0.8 parts of a coagulant for tofu (Shionda bittern liquid: manufactured by Ako Kasei Co., Ltd.) is added aseptically to 100 parts of the freshly squeezed soymilk of Example 5, sealed in a container, and heated at 90 ° C. Heated in to complete the coagulation reaction and allowed to cool. The tofu obtained had a very strong original umami taste, no bean odor, sufficient hardness, a smooth and good texture, and a white and bright color tone.

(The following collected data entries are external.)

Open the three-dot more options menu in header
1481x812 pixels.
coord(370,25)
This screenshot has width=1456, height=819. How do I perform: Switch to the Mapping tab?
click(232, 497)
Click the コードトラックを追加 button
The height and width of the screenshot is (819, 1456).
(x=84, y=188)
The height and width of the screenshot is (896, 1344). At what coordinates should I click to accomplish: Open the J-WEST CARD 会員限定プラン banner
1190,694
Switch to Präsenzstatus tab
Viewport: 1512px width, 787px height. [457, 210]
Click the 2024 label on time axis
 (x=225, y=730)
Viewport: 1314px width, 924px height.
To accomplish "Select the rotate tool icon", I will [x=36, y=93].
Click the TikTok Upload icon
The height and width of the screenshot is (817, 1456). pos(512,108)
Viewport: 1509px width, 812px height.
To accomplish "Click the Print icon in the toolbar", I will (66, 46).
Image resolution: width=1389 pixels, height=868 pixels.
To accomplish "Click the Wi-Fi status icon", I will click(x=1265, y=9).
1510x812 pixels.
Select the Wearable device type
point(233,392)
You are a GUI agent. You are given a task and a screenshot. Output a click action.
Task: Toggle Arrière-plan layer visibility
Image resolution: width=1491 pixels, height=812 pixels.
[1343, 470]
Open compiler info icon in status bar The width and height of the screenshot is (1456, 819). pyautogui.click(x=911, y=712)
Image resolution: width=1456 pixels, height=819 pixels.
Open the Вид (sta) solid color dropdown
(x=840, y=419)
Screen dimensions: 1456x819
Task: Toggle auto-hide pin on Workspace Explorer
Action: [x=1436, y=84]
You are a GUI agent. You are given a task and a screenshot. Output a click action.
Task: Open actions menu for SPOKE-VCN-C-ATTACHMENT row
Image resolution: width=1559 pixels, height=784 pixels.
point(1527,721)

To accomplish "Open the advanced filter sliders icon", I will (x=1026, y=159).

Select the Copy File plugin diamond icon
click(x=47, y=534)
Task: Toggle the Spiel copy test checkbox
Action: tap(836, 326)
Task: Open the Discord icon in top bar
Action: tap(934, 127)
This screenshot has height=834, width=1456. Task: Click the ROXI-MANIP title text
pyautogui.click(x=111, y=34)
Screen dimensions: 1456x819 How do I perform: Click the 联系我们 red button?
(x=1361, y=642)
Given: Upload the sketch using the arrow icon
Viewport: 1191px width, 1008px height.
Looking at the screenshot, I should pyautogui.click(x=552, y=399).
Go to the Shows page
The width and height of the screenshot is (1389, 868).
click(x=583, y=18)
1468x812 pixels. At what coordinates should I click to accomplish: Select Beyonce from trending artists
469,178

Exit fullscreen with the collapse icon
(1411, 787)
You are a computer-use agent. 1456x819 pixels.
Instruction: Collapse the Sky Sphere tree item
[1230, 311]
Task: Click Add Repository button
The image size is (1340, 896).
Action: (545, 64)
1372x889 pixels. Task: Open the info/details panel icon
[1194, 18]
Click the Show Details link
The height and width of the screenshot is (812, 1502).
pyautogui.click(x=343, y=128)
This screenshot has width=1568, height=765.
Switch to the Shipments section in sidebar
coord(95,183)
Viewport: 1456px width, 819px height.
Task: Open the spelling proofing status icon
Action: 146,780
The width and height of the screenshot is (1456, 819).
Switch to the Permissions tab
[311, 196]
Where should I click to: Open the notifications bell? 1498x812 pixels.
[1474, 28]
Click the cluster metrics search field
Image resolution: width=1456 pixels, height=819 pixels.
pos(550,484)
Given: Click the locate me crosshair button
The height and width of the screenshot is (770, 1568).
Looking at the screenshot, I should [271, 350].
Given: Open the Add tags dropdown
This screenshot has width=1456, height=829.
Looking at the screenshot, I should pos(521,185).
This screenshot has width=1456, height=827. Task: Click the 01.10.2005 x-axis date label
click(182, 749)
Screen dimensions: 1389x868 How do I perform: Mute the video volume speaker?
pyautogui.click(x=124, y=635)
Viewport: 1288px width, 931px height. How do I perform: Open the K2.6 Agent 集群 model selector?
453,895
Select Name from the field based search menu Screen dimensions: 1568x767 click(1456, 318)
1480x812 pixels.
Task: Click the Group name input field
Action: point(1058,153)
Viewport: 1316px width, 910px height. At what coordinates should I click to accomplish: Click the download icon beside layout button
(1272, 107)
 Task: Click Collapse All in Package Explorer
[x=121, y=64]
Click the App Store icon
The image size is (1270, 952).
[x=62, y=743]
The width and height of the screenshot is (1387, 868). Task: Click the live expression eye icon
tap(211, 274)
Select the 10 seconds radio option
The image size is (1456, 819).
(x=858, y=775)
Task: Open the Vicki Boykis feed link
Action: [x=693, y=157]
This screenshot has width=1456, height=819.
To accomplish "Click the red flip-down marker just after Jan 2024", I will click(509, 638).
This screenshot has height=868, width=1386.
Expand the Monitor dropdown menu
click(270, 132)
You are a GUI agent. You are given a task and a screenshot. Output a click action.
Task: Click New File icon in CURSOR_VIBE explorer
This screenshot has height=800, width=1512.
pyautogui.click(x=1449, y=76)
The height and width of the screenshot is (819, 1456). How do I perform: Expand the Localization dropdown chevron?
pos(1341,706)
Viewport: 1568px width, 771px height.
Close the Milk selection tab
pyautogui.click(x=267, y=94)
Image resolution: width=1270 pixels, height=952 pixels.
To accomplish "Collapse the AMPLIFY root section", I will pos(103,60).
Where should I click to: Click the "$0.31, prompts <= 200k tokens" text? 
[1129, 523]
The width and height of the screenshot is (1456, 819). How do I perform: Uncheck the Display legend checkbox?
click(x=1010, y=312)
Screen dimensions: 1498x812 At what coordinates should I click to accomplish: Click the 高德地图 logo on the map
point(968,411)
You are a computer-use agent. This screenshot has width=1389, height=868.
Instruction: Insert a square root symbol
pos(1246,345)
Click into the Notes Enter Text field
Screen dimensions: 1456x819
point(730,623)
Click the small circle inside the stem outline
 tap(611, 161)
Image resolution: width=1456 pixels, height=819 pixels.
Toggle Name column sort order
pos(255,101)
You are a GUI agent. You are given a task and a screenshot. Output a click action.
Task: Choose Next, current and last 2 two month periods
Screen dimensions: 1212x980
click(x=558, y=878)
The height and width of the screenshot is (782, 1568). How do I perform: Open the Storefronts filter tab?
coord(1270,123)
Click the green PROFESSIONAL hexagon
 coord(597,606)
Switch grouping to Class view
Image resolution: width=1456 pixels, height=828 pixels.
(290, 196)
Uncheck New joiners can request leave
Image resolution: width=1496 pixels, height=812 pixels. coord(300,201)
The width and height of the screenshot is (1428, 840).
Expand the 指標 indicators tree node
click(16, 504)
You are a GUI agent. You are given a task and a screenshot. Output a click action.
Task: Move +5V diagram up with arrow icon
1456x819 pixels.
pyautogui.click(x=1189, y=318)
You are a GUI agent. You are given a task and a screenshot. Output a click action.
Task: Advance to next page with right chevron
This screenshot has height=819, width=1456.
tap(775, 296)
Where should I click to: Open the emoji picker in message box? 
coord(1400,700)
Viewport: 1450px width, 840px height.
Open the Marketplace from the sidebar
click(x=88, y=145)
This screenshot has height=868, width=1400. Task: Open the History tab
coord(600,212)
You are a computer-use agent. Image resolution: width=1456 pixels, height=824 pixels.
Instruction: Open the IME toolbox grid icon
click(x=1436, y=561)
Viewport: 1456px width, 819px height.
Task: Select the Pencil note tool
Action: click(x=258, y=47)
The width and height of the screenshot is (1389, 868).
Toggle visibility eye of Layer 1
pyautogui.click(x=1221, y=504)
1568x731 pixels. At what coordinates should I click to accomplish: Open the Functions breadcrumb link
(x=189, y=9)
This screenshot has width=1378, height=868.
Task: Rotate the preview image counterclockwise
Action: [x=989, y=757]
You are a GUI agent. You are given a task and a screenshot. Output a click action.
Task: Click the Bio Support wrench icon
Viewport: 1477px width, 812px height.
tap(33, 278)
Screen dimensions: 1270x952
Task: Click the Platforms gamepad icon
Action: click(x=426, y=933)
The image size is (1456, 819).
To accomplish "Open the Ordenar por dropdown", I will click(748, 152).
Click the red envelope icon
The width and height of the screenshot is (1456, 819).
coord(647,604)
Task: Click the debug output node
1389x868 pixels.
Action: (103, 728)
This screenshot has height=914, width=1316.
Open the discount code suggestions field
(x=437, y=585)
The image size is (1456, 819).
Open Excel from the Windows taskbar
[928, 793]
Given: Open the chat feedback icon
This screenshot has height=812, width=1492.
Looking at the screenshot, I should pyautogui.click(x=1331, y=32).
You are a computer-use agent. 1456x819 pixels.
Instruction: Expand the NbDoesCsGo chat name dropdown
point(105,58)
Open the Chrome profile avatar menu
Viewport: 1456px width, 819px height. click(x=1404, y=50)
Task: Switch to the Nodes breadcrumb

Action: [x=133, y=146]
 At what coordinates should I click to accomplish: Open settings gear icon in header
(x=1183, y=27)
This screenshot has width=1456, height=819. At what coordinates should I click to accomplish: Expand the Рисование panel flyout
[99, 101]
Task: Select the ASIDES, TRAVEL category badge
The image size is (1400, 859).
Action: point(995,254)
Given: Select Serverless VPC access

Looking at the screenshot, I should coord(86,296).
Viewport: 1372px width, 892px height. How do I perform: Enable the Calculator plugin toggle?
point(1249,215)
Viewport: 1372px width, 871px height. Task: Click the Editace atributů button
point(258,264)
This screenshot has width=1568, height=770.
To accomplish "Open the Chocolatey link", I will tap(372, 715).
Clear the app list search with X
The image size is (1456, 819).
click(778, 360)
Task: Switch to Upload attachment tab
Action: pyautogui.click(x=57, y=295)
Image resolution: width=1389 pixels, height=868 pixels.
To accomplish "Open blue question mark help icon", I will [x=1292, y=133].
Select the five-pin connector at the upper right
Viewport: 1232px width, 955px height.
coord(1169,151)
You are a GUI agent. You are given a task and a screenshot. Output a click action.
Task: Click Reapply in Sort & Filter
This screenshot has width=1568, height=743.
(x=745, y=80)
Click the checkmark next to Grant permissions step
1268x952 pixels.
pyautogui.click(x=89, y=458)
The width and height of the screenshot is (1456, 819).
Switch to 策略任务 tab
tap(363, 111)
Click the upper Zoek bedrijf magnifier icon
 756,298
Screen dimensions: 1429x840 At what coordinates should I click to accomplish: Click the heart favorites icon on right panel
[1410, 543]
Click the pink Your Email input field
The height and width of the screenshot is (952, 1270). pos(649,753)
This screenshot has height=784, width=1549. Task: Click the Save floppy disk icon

On the other hand, although the tofu made from the boiled and sterilized soymilk of Comparative Example 1 had sufficient hardness, it lacked the umami and had a yellowish color tone compared to Example 5. When the tofu was produced in the same manner with the freshly squeezed soymilk in which the transglutaminase of Comparative Example 2 was not reacted, it was in the form of rag tofu and was not sufficiently hardened.
From the above, the freshly sterilized soybean milk of Example 5 which is the present invention has both high storage stability, coagulation property and the original flavor of soybean, so that it is only suitable for the tofu manufacturing industry as a raw material for producing flavorful tofu. It can be easily used at home to make flavorful tofu.

Claims (5)

Raw squeezed milk der soy solids are sterilized in 15 wt% or less is, be one protein cross-linking enzyme is applied, squeezed raw wherein the viscosity at 10 ° C. is 15~250mPa · s Sterile soymilk. 2. The raw sterilization process according to claim 1, wherein the protein cross-linking enzyme is allowed to act on the soy milk obtained by the raw squeezing method or kure before being separated from the soy milk and okara by the raw squeezing method, and then sterilized. Soymilk manufacturing method. The method for producing freshly squeezed soymilk according to claim 2, wherein the sterilization is performed by an indirect sterilization method, a direct steam injection method or a retort method. A soy milk product using the raw squeezed soy milk according to claim 1 as a raw material. 5. The soy milk product according to claim 4, wherein the soy milk product is selected from the group consisting of soy milk, tofu, prepared soy milk, soy milk drink, soft drink, soy milk pudding, soy milk jelly, soy milk soup, tofu pudding, tofu jelly, tofu soup, yuba and sugar beet. Soy milk products.